Commit messages and the move to git

Richard Earnshaw (lists)
Mon Nov 18 19:21:00 GMT 2019

On 18/11/2019 18:53, Segher Boessenkool wrote:
> On Mon, Nov 18, 2019 at 05:38:14PM +0000, Richard Earnshaw (lists) wrote:
>> On 18/11/2019 17:11, Segher Boessenkool wrote:
>>> I think that non-obviously-wrong-but-still-wrong info is not something
>>> we should introduce.  And, I think this will happen a *lot*.
>>> Maybe you can just put in artificial subjects like "Patch related to
>>> PR12345" or the like?  That is correct, displays a lot better, and is
>>> at least as useful (imo).
>>>> There are about 560 commits where the code highlights that the data
>>>> might be suspect (usually a category mismatch).
>>> What about commits that mention multiple PRs?  What do you do for those?
>>> (Are there as many of those as I think, anyway?)  With normally very short
>>> subjects you could put all of them in there :-)

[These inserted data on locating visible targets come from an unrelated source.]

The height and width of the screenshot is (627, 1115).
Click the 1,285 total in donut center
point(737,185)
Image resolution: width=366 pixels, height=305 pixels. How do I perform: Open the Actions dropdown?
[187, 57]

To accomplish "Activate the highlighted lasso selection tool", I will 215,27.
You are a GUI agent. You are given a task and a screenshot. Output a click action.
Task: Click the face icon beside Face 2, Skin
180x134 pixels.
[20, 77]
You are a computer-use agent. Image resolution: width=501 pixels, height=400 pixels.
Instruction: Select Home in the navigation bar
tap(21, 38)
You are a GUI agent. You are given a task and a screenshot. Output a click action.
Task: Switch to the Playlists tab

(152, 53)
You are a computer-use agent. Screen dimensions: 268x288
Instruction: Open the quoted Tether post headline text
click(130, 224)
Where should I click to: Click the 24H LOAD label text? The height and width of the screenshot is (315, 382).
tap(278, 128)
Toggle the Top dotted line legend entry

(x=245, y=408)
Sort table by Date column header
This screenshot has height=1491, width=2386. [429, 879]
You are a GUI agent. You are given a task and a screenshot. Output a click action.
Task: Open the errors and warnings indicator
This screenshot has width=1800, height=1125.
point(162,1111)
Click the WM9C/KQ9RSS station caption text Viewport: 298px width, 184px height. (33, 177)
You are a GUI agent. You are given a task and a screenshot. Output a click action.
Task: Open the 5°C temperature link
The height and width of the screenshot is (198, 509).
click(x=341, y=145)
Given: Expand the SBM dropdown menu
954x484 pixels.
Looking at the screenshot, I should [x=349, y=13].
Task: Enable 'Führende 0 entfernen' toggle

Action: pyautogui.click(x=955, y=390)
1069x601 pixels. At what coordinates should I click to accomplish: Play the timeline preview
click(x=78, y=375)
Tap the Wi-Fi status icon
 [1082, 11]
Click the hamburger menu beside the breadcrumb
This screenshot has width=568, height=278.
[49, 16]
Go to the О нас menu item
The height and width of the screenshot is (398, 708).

>> Depends on the context.  If there look to be multiple date-stamp-author 
>> patterns and the lines are not identical we put:
>> [multiple commits]
>> If there are more that three PRs and the word backport appears in the 
>> text, then it generates a 'backport' summary of the form
>> Backport PRs 91606, 91772, 91790, 91812, 91968
>> or if there are more than about 10 prs,
>> Backport PRs 41611, 41905, 41906, 41961, 42006, 42025, 42057, 42069, 
>> 42078, 42084 and more
>> it's easy to change the thresholds.
>> Otherwise we just pick the first PR found.  The assumption in this case 
>> is that PRs are related and thus one summary is likely as good as another.
>> Yes, we can just print PR numbers, and we could print multiple numbers; 
>> but generally I find that less helpful than the summary.
>> Finally, note that this does *not* delete any information.  The summary 
>> is added in addition to the existing text rather than replacing it.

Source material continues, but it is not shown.